## REQUIRED WORK
Check each line of the data below for the word "Open", then extract the ones that have it.

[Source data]
···
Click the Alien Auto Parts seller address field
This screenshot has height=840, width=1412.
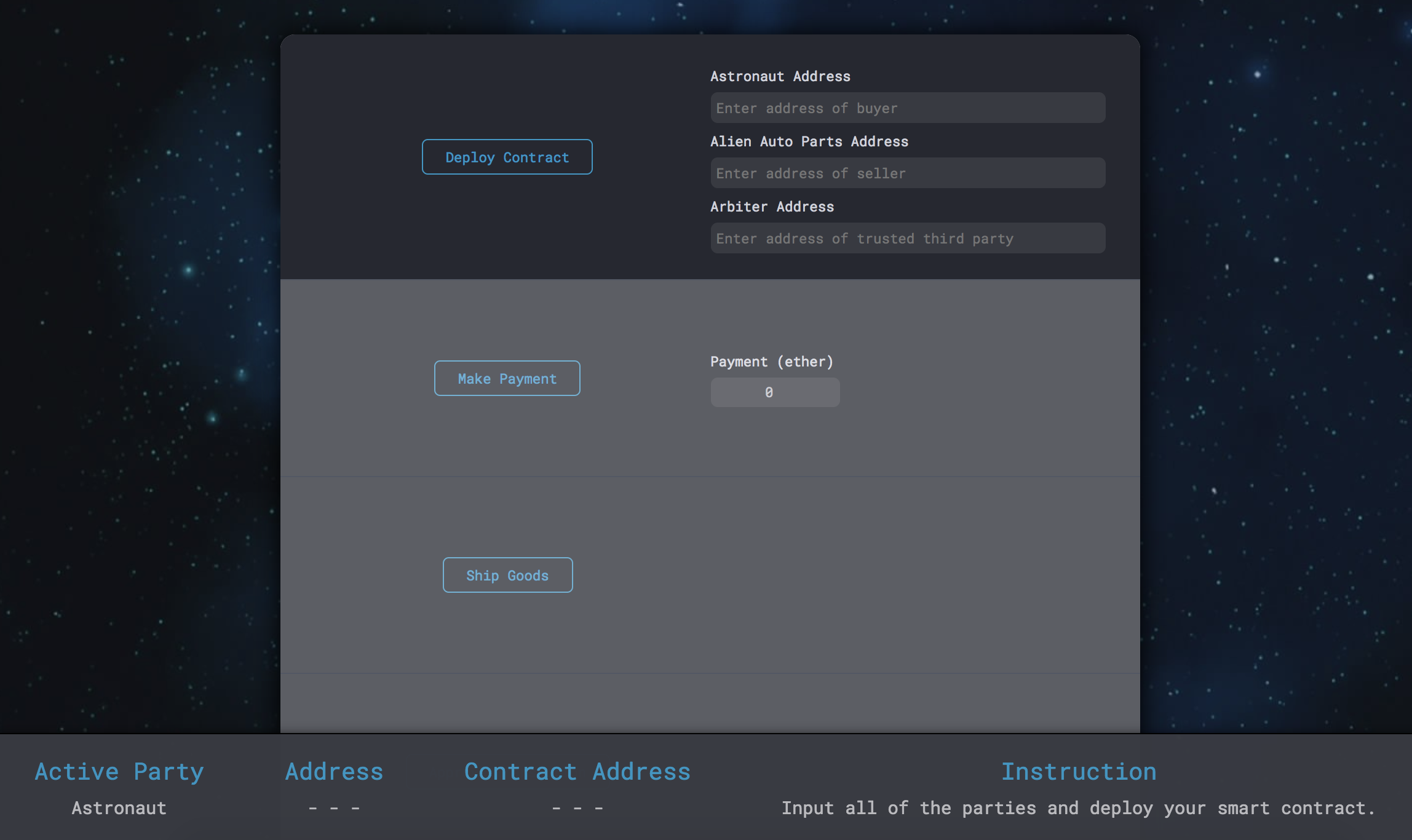coord(908,173)
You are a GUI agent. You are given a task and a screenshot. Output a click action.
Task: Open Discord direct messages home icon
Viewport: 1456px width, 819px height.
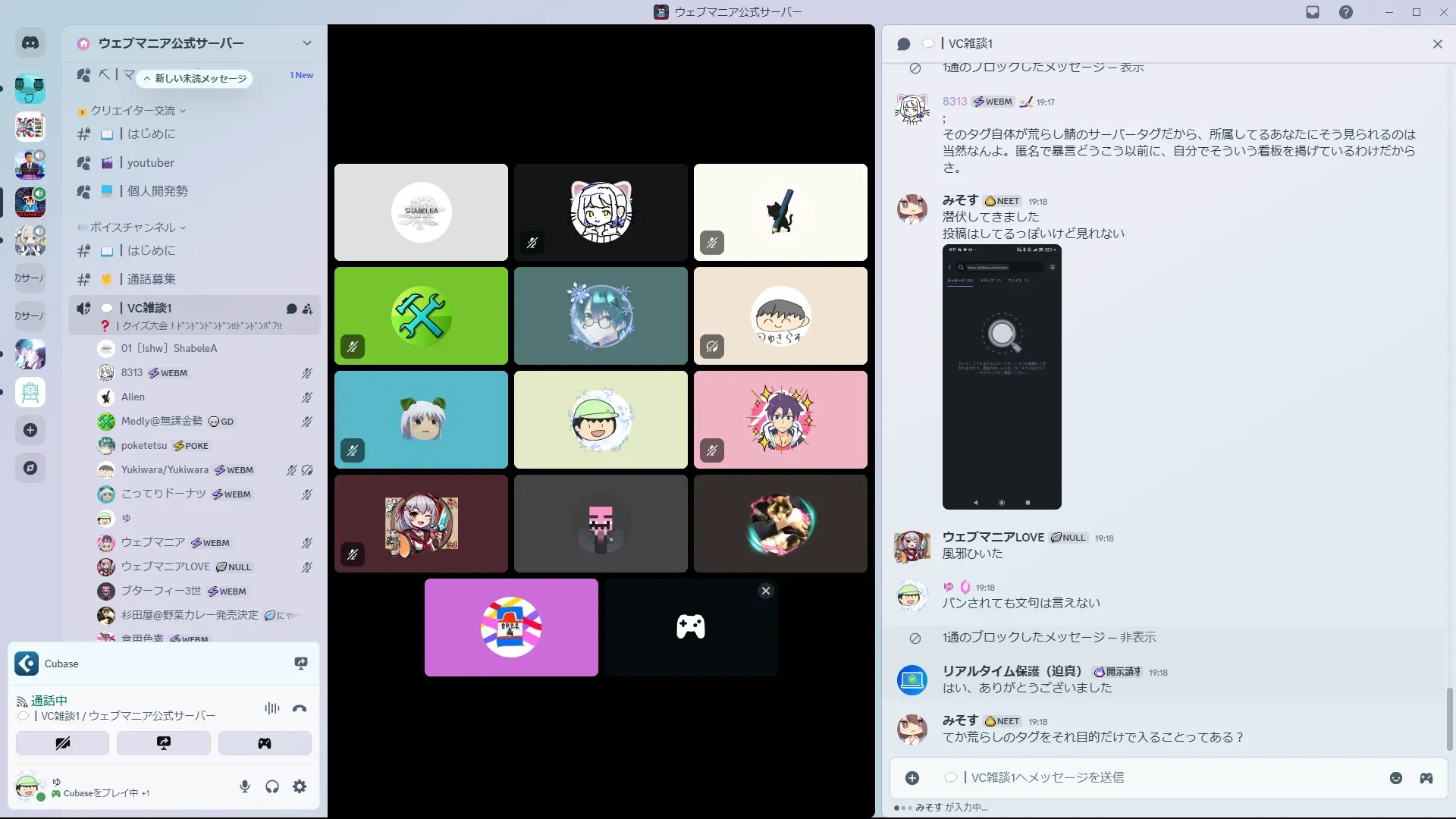click(x=30, y=43)
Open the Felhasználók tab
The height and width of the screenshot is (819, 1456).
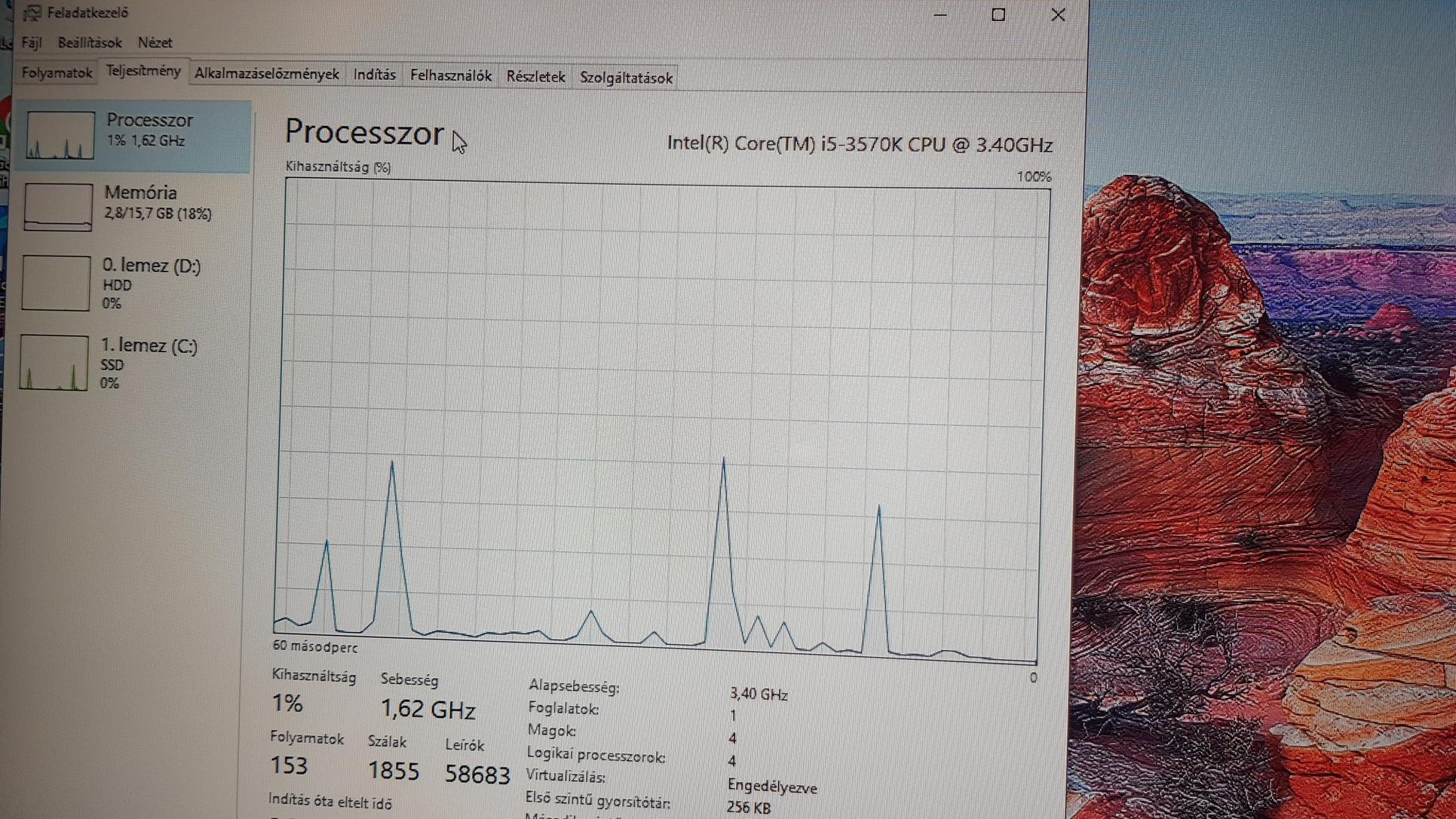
···
## PROBLEM SOLUTION
Task: Open Discord direct messages home icon
Open the Felhasználók tab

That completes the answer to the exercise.